Problem requirements :: Nothing in the entries may change when they are transcribed.
[Information Boundary: Start]
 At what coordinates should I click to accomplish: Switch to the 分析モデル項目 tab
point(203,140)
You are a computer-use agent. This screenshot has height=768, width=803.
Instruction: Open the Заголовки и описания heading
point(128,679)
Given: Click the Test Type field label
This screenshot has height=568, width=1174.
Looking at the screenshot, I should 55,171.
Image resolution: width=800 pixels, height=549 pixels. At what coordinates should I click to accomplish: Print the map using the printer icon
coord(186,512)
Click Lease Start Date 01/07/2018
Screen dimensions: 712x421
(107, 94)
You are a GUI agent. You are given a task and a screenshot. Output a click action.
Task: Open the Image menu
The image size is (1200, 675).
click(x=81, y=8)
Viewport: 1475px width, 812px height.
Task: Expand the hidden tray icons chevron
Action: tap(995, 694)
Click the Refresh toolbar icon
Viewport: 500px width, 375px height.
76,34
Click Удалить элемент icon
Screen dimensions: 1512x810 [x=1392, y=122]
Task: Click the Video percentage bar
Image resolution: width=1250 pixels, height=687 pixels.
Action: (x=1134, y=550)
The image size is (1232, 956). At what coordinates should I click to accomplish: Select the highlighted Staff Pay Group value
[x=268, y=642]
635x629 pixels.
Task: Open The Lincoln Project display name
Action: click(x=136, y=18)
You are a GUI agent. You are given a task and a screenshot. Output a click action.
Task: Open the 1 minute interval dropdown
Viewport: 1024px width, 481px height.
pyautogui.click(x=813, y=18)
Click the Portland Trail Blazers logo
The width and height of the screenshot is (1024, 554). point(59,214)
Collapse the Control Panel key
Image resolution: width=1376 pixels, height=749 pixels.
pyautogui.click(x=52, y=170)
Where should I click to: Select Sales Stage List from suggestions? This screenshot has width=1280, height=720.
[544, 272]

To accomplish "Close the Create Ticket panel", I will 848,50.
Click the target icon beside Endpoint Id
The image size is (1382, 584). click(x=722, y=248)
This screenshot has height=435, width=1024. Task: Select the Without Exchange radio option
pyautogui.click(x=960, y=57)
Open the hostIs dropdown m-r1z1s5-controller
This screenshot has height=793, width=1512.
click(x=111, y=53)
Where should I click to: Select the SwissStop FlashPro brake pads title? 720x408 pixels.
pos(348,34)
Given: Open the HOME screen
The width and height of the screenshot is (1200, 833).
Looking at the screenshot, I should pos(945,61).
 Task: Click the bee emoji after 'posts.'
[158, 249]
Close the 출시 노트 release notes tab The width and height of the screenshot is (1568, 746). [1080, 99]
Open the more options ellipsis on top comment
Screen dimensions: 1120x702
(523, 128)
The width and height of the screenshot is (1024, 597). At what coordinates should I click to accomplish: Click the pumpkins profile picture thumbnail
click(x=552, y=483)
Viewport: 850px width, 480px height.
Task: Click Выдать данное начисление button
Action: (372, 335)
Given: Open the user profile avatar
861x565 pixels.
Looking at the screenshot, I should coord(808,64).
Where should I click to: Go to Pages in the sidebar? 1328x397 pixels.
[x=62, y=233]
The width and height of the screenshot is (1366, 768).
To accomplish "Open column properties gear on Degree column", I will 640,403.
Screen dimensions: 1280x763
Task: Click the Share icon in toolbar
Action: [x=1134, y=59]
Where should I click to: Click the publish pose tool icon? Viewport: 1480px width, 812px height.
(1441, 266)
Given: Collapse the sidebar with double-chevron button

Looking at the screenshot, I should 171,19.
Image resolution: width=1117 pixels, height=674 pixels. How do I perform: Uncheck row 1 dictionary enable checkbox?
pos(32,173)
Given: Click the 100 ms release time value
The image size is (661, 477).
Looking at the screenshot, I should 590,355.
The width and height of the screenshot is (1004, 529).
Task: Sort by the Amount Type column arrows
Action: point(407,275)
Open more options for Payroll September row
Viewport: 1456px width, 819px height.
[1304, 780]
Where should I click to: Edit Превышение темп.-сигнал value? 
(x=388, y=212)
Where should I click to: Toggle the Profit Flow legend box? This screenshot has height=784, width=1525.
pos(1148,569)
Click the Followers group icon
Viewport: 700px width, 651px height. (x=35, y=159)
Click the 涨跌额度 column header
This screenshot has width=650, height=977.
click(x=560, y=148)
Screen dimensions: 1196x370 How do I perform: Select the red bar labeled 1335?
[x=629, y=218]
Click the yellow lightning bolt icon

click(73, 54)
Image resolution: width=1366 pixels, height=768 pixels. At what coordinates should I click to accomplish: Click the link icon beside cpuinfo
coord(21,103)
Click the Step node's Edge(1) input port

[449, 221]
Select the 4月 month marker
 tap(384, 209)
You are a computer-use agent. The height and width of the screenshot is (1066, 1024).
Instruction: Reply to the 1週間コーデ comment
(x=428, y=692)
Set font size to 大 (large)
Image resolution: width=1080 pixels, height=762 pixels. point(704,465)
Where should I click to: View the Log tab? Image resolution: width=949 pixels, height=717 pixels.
[Information Boundary: End]
Result of the exercise ::
 At what coordinates should I click to accomplish: Switch to the 分析モデル項目 tab
point(203,140)
You are a computer-use agent. This screenshot has height=768, width=803.
Instruction: Open the Заголовки и описания heading
point(128,679)
Given: Click the Test Type field label
This screenshot has height=568, width=1174.
Looking at the screenshot, I should 55,171.
Image resolution: width=800 pixels, height=549 pixels. At what coordinates should I click to accomplish: Print the map using the printer icon
coord(186,512)
Click Lease Start Date 01/07/2018
Screen dimensions: 712x421
(107, 94)
You are a GUI agent. You are given a task and a screenshot. Output a click action.
Task: Open the Image menu
The image size is (1200, 675).
click(x=81, y=8)
Viewport: 1475px width, 812px height.
Task: Expand the hidden tray icons chevron
Action: tap(995, 694)
Click the Refresh toolbar icon
Viewport: 500px width, 375px height.
76,34
Click Удалить элемент icon
Screen dimensions: 1512x810 [x=1392, y=122]
Task: Click the Video percentage bar
Image resolution: width=1250 pixels, height=687 pixels.
Action: (x=1134, y=550)
The image size is (1232, 956). At what coordinates should I click to accomplish: Select the highlighted Staff Pay Group value
[x=268, y=642]
635x629 pixels.
Task: Open The Lincoln Project display name
Action: click(x=136, y=18)
You are a GUI agent. You are given a task and a screenshot. Output a click action.
Task: Open the 1 minute interval dropdown
Viewport: 1024px width, 481px height.
pyautogui.click(x=813, y=18)
Click the Portland Trail Blazers logo
The width and height of the screenshot is (1024, 554). point(59,214)
Collapse the Control Panel key
Image resolution: width=1376 pixels, height=749 pixels.
pyautogui.click(x=52, y=170)
Where should I click to: Select Sales Stage List from suggestions? This screenshot has width=1280, height=720.
[544, 272]

To accomplish "Close the Create Ticket panel", I will 848,50.
Click the target icon beside Endpoint Id
The image size is (1382, 584). click(x=722, y=248)
This screenshot has height=435, width=1024. Task: Select the Without Exchange radio option
pyautogui.click(x=960, y=57)
Open the hostIs dropdown m-r1z1s5-controller
This screenshot has height=793, width=1512.
click(x=111, y=53)
Where should I click to: Select the SwissStop FlashPro brake pads title? 720x408 pixels.
pos(348,34)
Given: Open the HOME screen
The width and height of the screenshot is (1200, 833).
Looking at the screenshot, I should pos(945,61).
 Task: Click the bee emoji after 'posts.'
[158, 249]
Close the 출시 노트 release notes tab The width and height of the screenshot is (1568, 746). [1080, 99]
Open the more options ellipsis on top comment
Screen dimensions: 1120x702
(523, 128)
The width and height of the screenshot is (1024, 597). At what coordinates should I click to accomplish: Click the pumpkins profile picture thumbnail
click(x=552, y=483)
Viewport: 850px width, 480px height.
Task: Click Выдать данное начисление button
Action: (372, 335)
Given: Open the user profile avatar
861x565 pixels.
Looking at the screenshot, I should coord(808,64).
Where should I click to: Go to Pages in the sidebar? 1328x397 pixels.
[x=62, y=233]
The width and height of the screenshot is (1366, 768).
To accomplish "Open column properties gear on Degree column", I will 640,403.
Screen dimensions: 1280x763
Task: Click the Share icon in toolbar
Action: [x=1134, y=59]
Where should I click to: Click the publish pose tool icon? Viewport: 1480px width, 812px height.
(1441, 266)
Given: Collapse the sidebar with double-chevron button

Looking at the screenshot, I should 171,19.
Image resolution: width=1117 pixels, height=674 pixels. How do I perform: Uncheck row 1 dictionary enable checkbox?
pos(32,173)
Given: Click the 100 ms release time value
The image size is (661, 477).
Looking at the screenshot, I should 590,355.
The width and height of the screenshot is (1004, 529).
Task: Sort by the Amount Type column arrows
Action: point(407,275)
Open more options for Payroll September row
Viewport: 1456px width, 819px height.
[1304, 780]
Where should I click to: Edit Превышение темп.-сигнал value? 
(x=388, y=212)
Where should I click to: Toggle the Profit Flow legend box? This screenshot has height=784, width=1525.
pos(1148,569)
Click the Followers group icon
Viewport: 700px width, 651px height. (x=35, y=159)
Click the 涨跌额度 column header
This screenshot has width=650, height=977.
click(x=560, y=148)
Screen dimensions: 1196x370 How do I perform: Select the red bar labeled 1335?
[x=629, y=218]
Click the yellow lightning bolt icon

click(73, 54)
Image resolution: width=1366 pixels, height=768 pixels. At what coordinates should I click to accomplish: Click the link icon beside cpuinfo
coord(21,103)
Click the Step node's Edge(1) input port

[449, 221]
Select the 4月 month marker
 tap(384, 209)
You are a computer-use agent. The height and width of the screenshot is (1066, 1024).
Instruction: Reply to the 1週間コーデ comment
(x=428, y=692)
Set font size to 大 (large)
Image resolution: width=1080 pixels, height=762 pixels. point(704,465)
Where should I click to: View the Log tab? Image resolution: width=949 pixels, height=717 pixels.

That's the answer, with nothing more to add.